Also known as the Gauss-Legendre algorithm, this algorithm was devised independently by Eugene Salamin and Richard Brent in 1976 as a very fast way to compute pi. Up until that time a laborious arctangent formula was used which had a growth rate of n-squared -- that is, doubling the number of digits you had now took four times as many iterations. The Brent-Salamin algorithm, by contrast, approximately doubles the number of digits with *each* iteration.

It is entirely based upon the arithmetic-geometric mean formula which was used by Gauss to evaluate elliptic integrals.
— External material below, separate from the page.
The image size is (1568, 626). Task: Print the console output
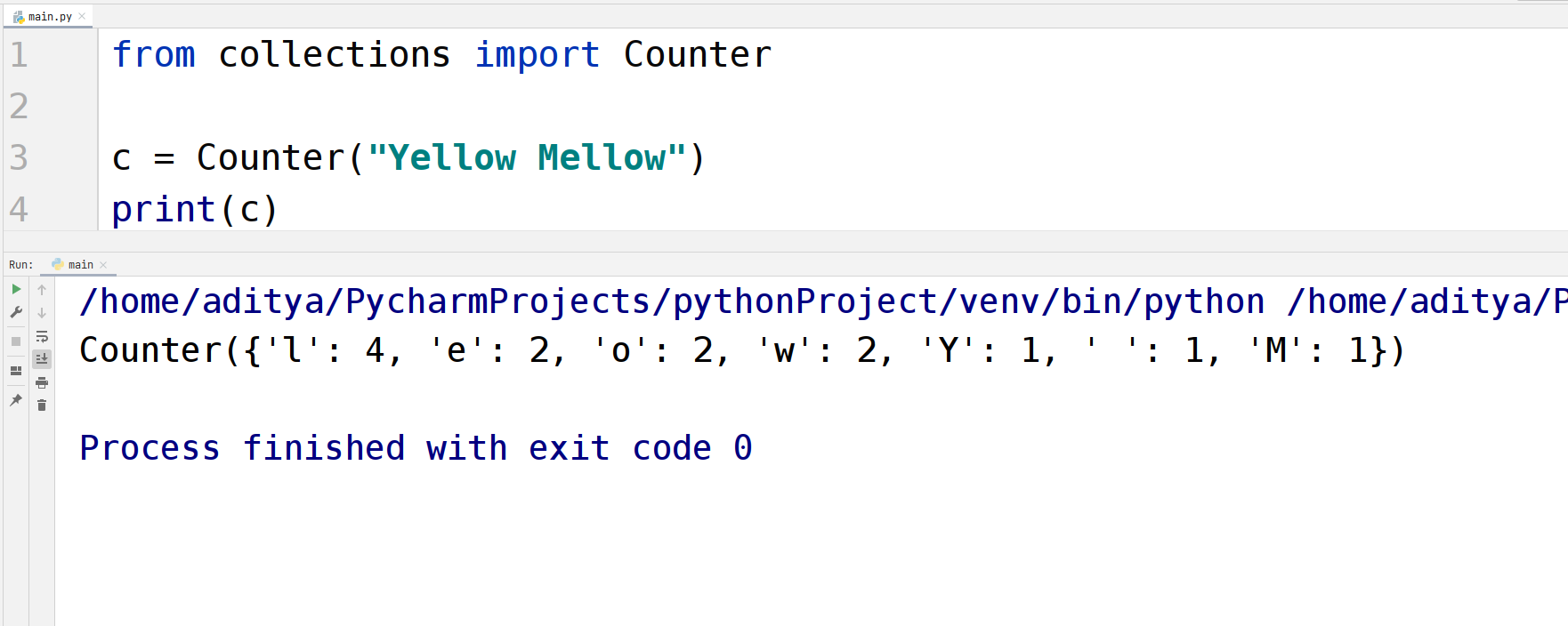point(41,382)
Since its discovery, other related algorithms for computing pi have been discovered, but none of them have proven to be any faster.
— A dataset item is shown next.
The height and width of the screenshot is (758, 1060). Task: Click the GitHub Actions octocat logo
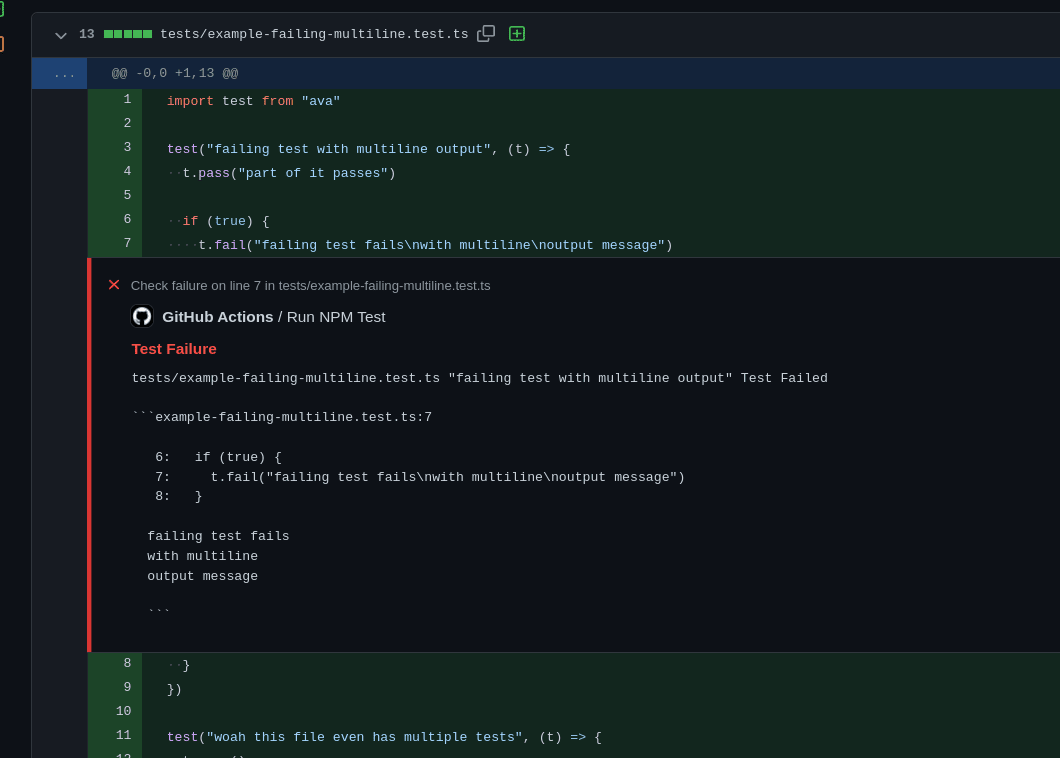point(142,316)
The algorithm works as follows: start with a=1, b=1/sqrt(2), r=1, and s=1/2. Then do these steps:

- A = (a+b)/2
- B = sqrt(a*b)
- C = (A-b)^2
- R = 2*r
- S = s - C*R
- P = 2*A^2/S
- If C = 0 to the precision used, stop, and pi = P to that precision

(For example, if C = 0.00004, then P = pi to four digits.)
- Replace a by A, b by B, r by R, and s by S
- Go back to step 1

These steps can be easily programmed in whatever programming language you favor and, using step 7 as a break point, will compute pi to as many decimal places as your machine can store. It's even available online in open source for just about every OS you can imagine, under the name "pi_css5". Even with a pocket calculator, it's very fast -- just four iterations of the algorithm will give you pi accurate to twenty digits.